Moi, formatrice de FLE pour de véritables guerriers de la vie

La Réunion (France)
21 octobre 2020 - par Erika Irsapoulle 

JOUR 0
Je me rappelle encore comme si c’était hier et pourtant c’était il y a 10 ans.
Je portais une robe à fleurs mauves et de petits talons, pour paraître mon âge, car bien souvent, on pensait que j’avais à peine la vingtaine alors que j’étais plus proche de la trentaine.
Je marche d’un pas long et décidé, prête à conquérir ce monde.
Je consulte le numéro de rue, un bâtiment gris et sobre près d’une rue bruyante. C’est là. Mon rendez-vous se trouve là et peut-être au bout, la clé d’un poste qui correspond ce à pourquoi j’aurais fait mes études de Français Langue Etrangère (car à la base, il ne faut pas se le cacher, qu’on aura tous fait ça, pour pouvoir se donner une raison suffisante pour voyager et aller découvrir ce qui se passe en dehors de ce petit caillou, qu’est l’île de La Réunion).

Je sonne et je découvre une dame qui me reçoit. Charmante, elle m’accueille d’une douce voix, je la suis et je découvre une salle aux murs gris, des affiches et des imagiers de fruits et légumes. Je me dis, intérieurement, que j’y suis et je vois à quoi ressemblera mon lieu de travail (Je crois que j’ai toujours aimé l’école, les tableaux noirs, l’odeur de la craie).
Sans personne. Mais je l’aime déjà.
Elle se présente comme la responsable de formation et me présente un groupe de 5 personnes. Je les regarde avec un sourire figé et leur dit bonjour. Ils me répondent avec un une voix timide et un regard de bienveillance. Ils ne savent pas que mon cœur bat à deux cents à l’heure. J’ai l’impression qu’ils savent que c’est mon premier cours et qu’ils doivent être indulgent avec moi, car c’est ma première fois.
Mon premier jour d’essai où je n’ai pas le droit à l’erreur, car ce job, je sais, par intuition, qu’il est fait pour moi. Hors de ma zone de confort, je me sens toute petite et fragile et vierge de toute expérience. Ayant que pour seul bagage, mon diplôme et mon sourire.

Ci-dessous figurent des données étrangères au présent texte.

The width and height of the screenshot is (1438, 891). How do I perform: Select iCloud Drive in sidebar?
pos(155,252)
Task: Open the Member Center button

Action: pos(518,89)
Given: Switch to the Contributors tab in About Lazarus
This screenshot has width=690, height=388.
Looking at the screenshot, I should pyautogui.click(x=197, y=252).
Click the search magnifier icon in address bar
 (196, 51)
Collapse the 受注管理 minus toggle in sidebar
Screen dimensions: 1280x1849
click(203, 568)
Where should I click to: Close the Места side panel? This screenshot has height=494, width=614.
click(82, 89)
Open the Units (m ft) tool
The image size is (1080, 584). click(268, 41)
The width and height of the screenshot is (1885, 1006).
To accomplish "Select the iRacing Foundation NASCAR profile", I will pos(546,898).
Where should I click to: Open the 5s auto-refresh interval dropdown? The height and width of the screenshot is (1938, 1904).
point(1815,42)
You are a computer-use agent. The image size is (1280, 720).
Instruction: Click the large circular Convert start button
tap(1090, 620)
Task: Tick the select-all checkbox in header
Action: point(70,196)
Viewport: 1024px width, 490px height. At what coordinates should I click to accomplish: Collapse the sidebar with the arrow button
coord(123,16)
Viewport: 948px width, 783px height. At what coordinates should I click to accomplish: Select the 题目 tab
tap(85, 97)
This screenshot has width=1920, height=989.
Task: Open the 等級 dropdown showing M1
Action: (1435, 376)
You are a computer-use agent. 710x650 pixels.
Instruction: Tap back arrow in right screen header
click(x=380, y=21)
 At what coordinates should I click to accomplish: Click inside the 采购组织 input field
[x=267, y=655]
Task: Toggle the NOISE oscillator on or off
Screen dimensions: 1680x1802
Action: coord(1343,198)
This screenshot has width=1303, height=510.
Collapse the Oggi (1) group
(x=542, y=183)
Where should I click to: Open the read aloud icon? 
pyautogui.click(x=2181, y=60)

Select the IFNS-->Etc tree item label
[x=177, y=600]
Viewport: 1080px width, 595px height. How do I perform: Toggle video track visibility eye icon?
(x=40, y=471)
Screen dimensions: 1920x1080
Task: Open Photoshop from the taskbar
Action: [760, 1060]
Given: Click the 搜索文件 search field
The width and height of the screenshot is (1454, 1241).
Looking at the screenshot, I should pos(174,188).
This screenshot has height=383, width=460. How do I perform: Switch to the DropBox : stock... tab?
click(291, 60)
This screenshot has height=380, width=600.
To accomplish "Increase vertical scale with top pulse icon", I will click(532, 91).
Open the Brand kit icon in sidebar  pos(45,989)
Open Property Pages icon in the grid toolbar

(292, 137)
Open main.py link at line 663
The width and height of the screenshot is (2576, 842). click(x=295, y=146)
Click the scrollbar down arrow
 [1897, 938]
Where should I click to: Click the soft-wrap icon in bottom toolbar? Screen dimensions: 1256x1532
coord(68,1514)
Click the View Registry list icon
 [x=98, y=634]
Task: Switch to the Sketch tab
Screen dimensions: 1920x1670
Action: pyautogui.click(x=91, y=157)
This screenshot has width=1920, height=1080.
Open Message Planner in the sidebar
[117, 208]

Je tremble en me présentant. Une présentation sommaire, brève et que je pensais efficace.
« Bonjour, je m’appelle Erika. Je serai avec vous les jours à venir. »
Je crois que ce jour-là, j’ai parlé trop vite. Car l’effet escompté n’arriva pas. Et je me demandais s’ils avaient compris. J’ai le cœur qui palpite. Eux, ils sourient les chicots jaunis par le tabac, des carrés blancs ivoire, édentés ; mais toutes les bouches se muent dans un silence, comme si le sourire était la seule forme de communication dont ils disposaient.
La responsable intervient. Elle reformule mes quelques mots. Puis, d’un calme angélique, avec un regard doux, elle leur dit :
« Elle sera votre formatrice, elle remplacera M. ALI aux cours du soir. »
Je la regarde faire. Et je vois qu’ils acquiescent. Je me demande pourquoi ils la comprennent « elle », mais pas moi. Comme si je n’avais pas parlé français.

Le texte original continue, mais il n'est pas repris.